Książę Andrzej pozostaje członkiem rodziny królewskiej i nadal znajduje się w linii sukcesji, jednak nie będzie już pełnił żadnych oficjalnych funkcji, ani używał tytułów, podobnie jak jego żona Sarah Ferguson. W obliczu tej sytuacji w brytyjskich mediach rozgorzała dyskusja o tytułach, które noszą córki księcia Andrzeja.
Czy córki księcia Andrzeja stracą tytuły? Ekspertka wyjaśnia
Tymczasem 37-letnia Beatrice i 35-letnia Eugenia wydają się pozostawać poza wpływem decyzji ojca i wspierają go od początku pojawiających się raz za razem afer, w które jest uwikłany. Była korespondentka BBC, ekspertka ds. rodziny królewskiej Jennie Bond, podkreślała, że obie córki muszą całym sercem wierzyć w niewinność ojca, na łamach "The Mirror" mówiła z przekonaniem: "Niezależnie od tego, co myślicie o Andrzeju i Sarze, są oni wspaniałymi rodzicami i wychowali dwie bardzo porządne młode kobiety." Ekspertka nie ma wątpliwości, że arystokratki pozostaną księżniczkami i będą mile widziane na wydarzeniach razem z resztą rodziny królewskiej.

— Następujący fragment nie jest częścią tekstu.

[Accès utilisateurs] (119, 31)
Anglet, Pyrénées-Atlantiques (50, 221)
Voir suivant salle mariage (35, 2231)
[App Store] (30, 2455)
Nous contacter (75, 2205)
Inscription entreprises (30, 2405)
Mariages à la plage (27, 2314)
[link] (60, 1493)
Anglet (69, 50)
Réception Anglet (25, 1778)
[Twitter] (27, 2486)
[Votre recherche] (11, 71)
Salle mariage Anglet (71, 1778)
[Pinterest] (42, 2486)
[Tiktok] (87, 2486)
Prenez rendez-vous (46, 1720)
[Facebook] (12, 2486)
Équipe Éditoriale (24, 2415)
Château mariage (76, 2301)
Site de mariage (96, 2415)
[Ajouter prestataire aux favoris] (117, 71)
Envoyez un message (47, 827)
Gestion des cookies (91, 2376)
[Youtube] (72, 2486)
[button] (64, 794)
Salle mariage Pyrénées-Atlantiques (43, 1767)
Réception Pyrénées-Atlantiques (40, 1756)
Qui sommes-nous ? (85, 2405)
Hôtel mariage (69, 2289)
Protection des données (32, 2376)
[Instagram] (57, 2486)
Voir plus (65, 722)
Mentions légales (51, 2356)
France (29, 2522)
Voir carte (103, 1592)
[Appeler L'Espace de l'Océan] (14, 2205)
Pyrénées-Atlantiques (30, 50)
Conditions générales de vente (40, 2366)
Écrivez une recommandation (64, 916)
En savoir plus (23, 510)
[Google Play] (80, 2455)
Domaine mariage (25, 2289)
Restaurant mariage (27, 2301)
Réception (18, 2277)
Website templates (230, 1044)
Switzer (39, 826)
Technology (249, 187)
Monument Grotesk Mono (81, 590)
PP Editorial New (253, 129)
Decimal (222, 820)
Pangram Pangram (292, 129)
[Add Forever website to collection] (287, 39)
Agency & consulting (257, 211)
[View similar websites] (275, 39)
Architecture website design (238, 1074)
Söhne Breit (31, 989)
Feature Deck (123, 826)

Wraca dyskusja o tytułach Meghan i Harrego
W obliczu doniesień z wysp brytyjska prasa i serwisy plotkarskie rozpisują się także o Meghan i Harrym. Użycie przez Meghan Markle kilka miesięcy temu tytułu "Jej Królewska Wysokość" ponownie wywołało dyskusję na temat tytułów królewskich oraz tego, czy ona i książę Harry mogą je zachować po rezygnacji z pełnienia oficjalnych obowiązków. Choć pojawiają się doniesienia, że książę William może rozważać odebranie tytułów bratu i bratowej po objęciu tronu, uprawnienia monarchy w tej kwestii są ograniczone. Tytuły księcia i księżnej Sussex zostały nadane przez królową Elżbietę II w dniu ich ślubu w 2018 roku, a ich formalne odebranie wymagałoby uchwalenia odpowiedniej ustawy przez parlament.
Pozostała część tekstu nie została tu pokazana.